_MATERIAL PROVIDED_
====

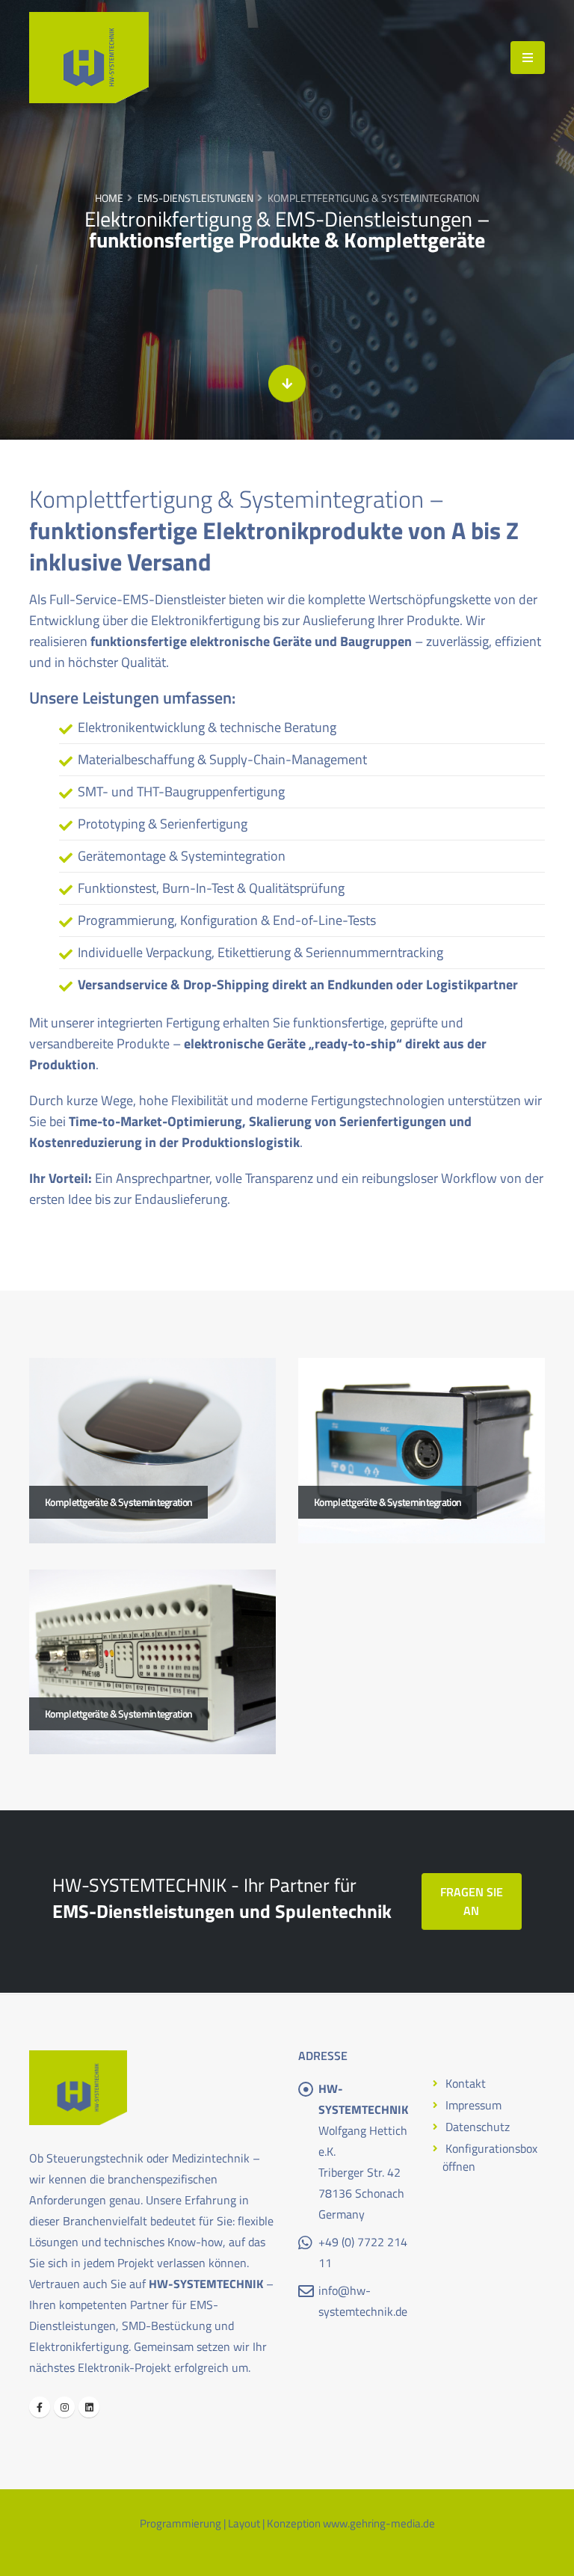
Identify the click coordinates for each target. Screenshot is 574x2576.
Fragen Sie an (471, 1901)
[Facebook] (39, 2407)
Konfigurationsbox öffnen (489, 2157)
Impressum (473, 2105)
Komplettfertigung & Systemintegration (373, 198)
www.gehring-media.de (379, 2523)
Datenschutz (477, 2127)
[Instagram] (64, 2407)
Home (109, 198)
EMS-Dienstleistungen (195, 198)
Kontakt (465, 2083)
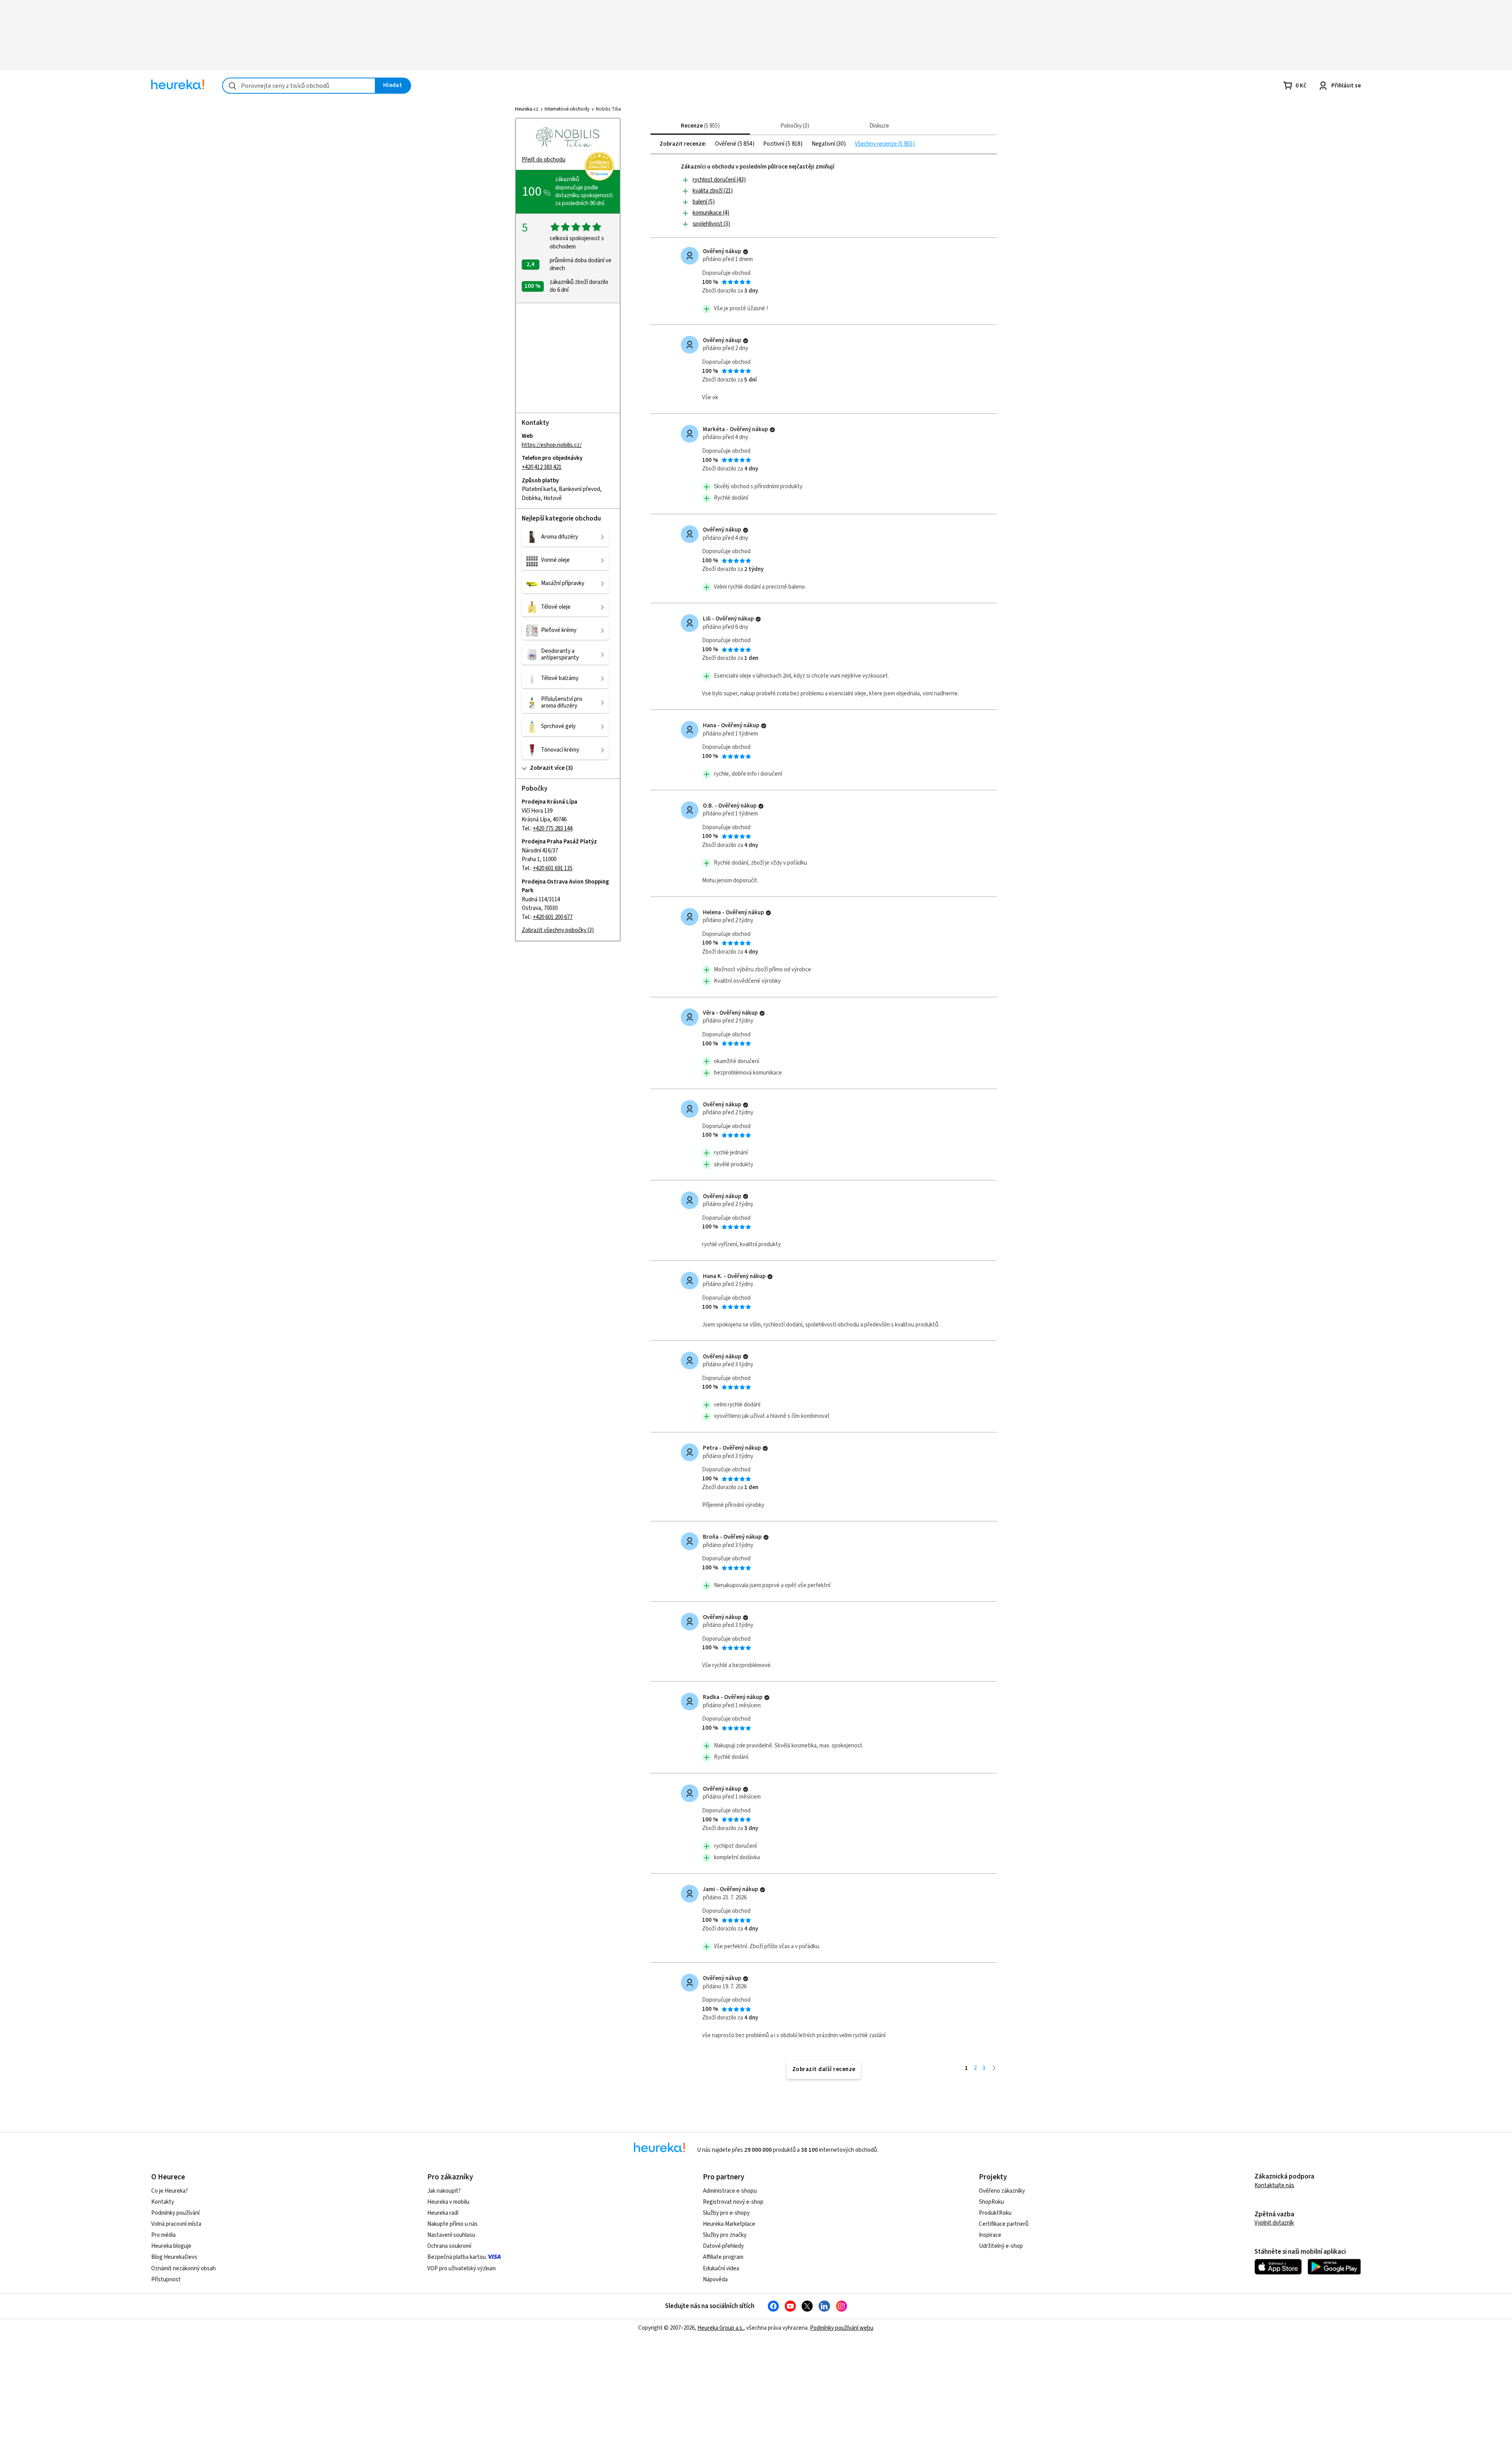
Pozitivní (774, 144)
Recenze (699, 126)
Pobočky (793, 126)
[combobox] (299, 86)
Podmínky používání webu (841, 2328)
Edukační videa (721, 2268)
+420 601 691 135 (553, 868)
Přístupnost (166, 2279)
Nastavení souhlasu (451, 2235)
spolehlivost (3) (711, 224)
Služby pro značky (725, 2235)
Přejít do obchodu (543, 160)
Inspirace (990, 2235)
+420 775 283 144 (553, 828)
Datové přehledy (723, 2246)
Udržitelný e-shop (1001, 2246)
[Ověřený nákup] (746, 252)
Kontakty (162, 2202)
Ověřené (726, 144)
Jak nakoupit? (444, 2191)
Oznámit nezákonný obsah (183, 2268)
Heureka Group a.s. (720, 2328)
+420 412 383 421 (541, 467)
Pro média (163, 2235)
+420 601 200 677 (553, 917)
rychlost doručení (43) (719, 180)
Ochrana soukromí (449, 2246)
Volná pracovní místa (176, 2224)
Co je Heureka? (169, 2191)
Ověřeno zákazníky (1002, 2191)
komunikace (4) (711, 213)
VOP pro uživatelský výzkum (461, 2268)
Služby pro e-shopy (726, 2213)
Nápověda (715, 2279)
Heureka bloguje (171, 2246)
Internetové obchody (567, 109)
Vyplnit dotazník (1274, 2223)
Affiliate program (723, 2257)
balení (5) (704, 202)
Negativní (824, 144)
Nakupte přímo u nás (452, 2224)
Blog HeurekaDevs (174, 2257)
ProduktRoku (995, 2213)
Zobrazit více (547, 768)
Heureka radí (442, 2213)
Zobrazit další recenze (824, 2069)
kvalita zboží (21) (713, 191)
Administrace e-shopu (730, 2191)
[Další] (994, 2068)
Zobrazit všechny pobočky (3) (558, 930)
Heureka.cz (526, 109)
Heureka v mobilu (448, 2202)
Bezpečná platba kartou (456, 2257)
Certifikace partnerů (1003, 2224)
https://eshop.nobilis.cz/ (552, 445)
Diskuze (879, 126)
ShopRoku (991, 2202)
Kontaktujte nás (1274, 2185)
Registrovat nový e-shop (733, 2202)
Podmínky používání (175, 2213)
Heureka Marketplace (729, 2224)
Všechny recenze (876, 144)
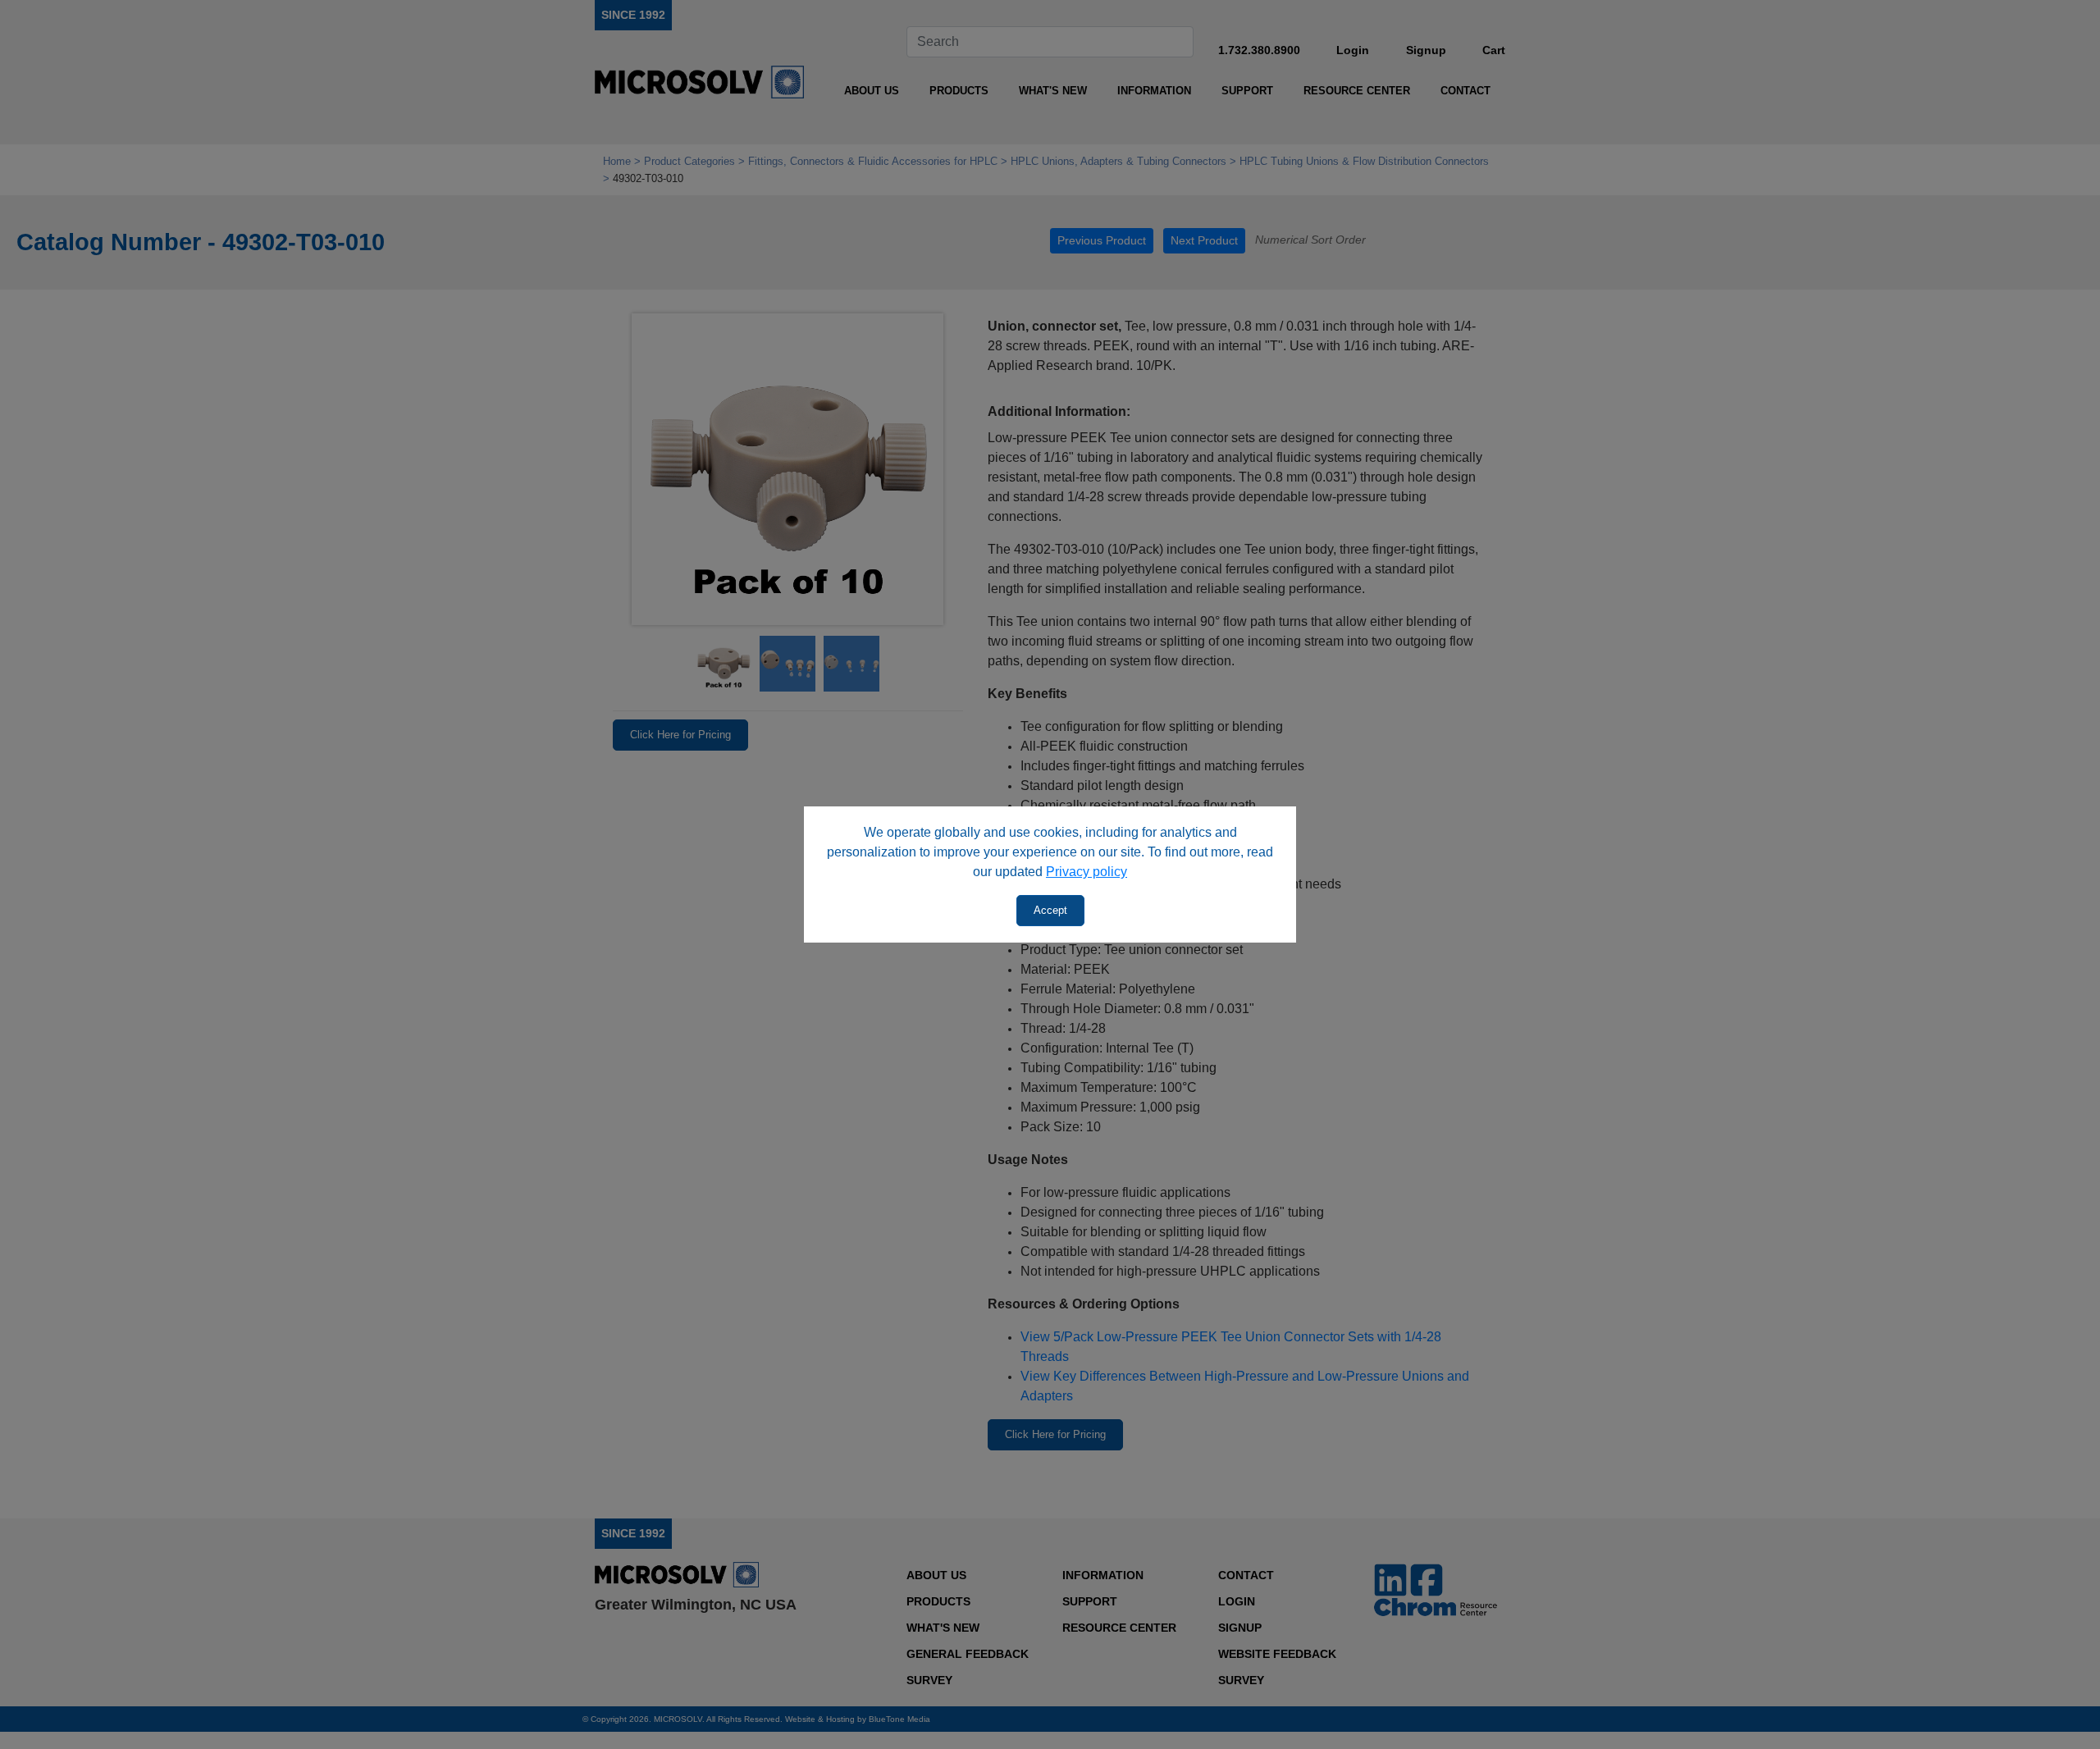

====

_TASK PROMPT_
Search the data above for the string "Zobrazit" and report each line that holds it.

_RESPONSE BELOW_
Zobrazit více (547, 768)
Zobrazit další recenze (824, 2069)
Zobrazit všechny pobočky (3) (558, 930)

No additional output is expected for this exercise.